= Work order =
Check each line of the material below, and copy it if it holds the string "white".
=== Begin Enclosure ===
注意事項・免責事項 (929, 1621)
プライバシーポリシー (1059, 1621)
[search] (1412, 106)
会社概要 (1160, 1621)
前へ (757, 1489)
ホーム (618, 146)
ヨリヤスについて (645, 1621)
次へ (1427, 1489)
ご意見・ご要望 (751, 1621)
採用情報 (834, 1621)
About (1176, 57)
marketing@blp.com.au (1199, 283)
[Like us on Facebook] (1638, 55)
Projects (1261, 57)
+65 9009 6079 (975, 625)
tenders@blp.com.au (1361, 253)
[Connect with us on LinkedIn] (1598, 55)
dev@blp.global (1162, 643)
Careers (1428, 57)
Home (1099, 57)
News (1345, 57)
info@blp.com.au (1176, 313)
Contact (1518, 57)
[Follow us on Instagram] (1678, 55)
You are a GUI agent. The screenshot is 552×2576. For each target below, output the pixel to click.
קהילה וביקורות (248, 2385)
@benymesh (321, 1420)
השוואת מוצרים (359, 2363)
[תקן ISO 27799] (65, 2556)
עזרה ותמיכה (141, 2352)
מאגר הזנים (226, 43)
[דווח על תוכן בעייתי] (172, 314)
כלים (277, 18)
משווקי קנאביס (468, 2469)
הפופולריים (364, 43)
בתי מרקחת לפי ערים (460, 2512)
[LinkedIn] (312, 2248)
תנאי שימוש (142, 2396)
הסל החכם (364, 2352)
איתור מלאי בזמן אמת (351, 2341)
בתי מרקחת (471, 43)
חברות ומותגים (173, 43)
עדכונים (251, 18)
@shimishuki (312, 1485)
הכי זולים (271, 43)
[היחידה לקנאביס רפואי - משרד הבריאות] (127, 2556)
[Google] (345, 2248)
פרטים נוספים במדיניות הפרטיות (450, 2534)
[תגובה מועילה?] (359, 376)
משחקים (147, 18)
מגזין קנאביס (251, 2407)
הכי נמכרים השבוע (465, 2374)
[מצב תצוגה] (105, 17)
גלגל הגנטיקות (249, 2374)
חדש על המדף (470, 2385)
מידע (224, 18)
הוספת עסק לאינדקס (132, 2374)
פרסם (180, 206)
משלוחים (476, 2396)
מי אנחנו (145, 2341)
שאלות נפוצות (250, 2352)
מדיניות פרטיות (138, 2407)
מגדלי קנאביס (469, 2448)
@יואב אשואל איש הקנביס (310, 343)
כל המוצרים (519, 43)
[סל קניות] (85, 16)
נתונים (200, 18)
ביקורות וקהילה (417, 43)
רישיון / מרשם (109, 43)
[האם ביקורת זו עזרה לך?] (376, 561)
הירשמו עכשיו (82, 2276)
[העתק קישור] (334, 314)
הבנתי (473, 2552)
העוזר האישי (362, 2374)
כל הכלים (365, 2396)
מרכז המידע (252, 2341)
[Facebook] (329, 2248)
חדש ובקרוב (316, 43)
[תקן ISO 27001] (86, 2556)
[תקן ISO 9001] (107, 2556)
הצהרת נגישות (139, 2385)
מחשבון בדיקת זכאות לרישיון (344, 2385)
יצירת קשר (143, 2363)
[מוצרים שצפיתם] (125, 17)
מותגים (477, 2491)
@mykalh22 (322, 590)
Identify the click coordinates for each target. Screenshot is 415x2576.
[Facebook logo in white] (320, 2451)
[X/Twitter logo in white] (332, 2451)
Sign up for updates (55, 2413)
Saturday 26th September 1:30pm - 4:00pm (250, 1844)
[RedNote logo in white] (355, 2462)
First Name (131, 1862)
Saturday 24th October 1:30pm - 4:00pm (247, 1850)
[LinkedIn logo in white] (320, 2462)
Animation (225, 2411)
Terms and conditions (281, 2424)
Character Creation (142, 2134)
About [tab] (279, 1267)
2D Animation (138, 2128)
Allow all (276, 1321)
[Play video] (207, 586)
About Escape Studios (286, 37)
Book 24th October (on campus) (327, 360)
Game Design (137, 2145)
=== End Enclosure ===
= Exercise solution =
[Facebook logo in white] (320, 2451)
[X/Twitter logo in white] (332, 2451)
[RedNote logo in white] (355, 2462)
[LinkedIn logo in white] (320, 2462)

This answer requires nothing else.